Hundreds of people from across the Midlands are set to join with trade unionists on Saturday as part of a fight for jobs in Stoke-on-Trent.
The protest is in response to a threat by Royal Mail to close the customer service centre in the city.
The centre, which employs 400 workers, was opened nine years ago with Royal Mail receiving a public subsidy to build it.
In return the company gave a commitment to stay at the site for a minimum of ten years.
Royal Mail is currently “reviewing” its customer service centres nationally. While there is an agreement not to close any more centres this year, many fear that the company will use the tenth anniversary of the Stoke site to walk away.
Over the past decade Royal Mail have slashed services in the area.
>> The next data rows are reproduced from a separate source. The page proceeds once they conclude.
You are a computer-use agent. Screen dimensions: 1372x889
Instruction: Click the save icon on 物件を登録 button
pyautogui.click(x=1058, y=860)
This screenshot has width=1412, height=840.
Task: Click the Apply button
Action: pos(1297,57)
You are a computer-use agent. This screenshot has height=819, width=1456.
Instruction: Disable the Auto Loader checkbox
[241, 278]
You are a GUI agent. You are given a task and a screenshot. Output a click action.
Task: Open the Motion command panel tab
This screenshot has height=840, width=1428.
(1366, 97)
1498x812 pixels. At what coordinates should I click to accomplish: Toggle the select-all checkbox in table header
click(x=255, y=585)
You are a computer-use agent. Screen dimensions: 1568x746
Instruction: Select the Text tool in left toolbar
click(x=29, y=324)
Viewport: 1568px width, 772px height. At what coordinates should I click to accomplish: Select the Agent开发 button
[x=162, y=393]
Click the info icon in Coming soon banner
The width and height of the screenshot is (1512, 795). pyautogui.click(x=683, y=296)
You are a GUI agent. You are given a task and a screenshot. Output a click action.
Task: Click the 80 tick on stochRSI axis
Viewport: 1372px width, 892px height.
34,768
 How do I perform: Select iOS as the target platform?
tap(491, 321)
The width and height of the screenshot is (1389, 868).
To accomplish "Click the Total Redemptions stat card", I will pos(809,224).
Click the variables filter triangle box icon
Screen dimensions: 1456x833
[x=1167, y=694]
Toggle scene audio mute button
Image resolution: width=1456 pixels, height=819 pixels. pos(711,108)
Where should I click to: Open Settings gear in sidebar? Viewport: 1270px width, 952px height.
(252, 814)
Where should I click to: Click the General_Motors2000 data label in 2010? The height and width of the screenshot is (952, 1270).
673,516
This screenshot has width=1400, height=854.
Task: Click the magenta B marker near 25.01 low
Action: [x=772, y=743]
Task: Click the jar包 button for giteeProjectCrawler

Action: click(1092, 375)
So far nearly 1,000 jobs have gone.
As well as demanding a fight for jobs, the demonstration is also about communities standing together.
For too long the far-right have used job losses, insecurity and the vacuum created by people not seeing Labour stand up for them, as an opportunity to win electoral support in the area.
This demonstration is our opportunity to break the link the far-right uses against us—and reclaim Stoke for working people and a united labour movement.
Protest on Saturday 30 April. Assemble 1pm, Cannon Place, Hanley ST1 4EP
Two stories this week illustrate the brutal management culture at Royal Mail, and why the CWU union is right to vigorously defend its members.
In Staffordshire, bosses have suspended a postal worker who clung to the bonnet of her work van for nearly a mile as a thief was driving it.
The company says she will likely lose her job because she left her keys in the ignition for a few seconds to pick up a pen she had dropped while making a delivery.
Supporters are urging residents to write letters of protest to Royal Mail.
Meanwhile, a postal worker from Hampshire who was sacked for poor attendance after 17 years has won £60,000 in compensation for unfair dismissal.
Ian Jennens was dismissed after bosses warned him about absences for two work related injuries.
An employment tribunal upheld his claim for unfair dismissal, and ruled neither of the two accidents should have counted towards his absence record.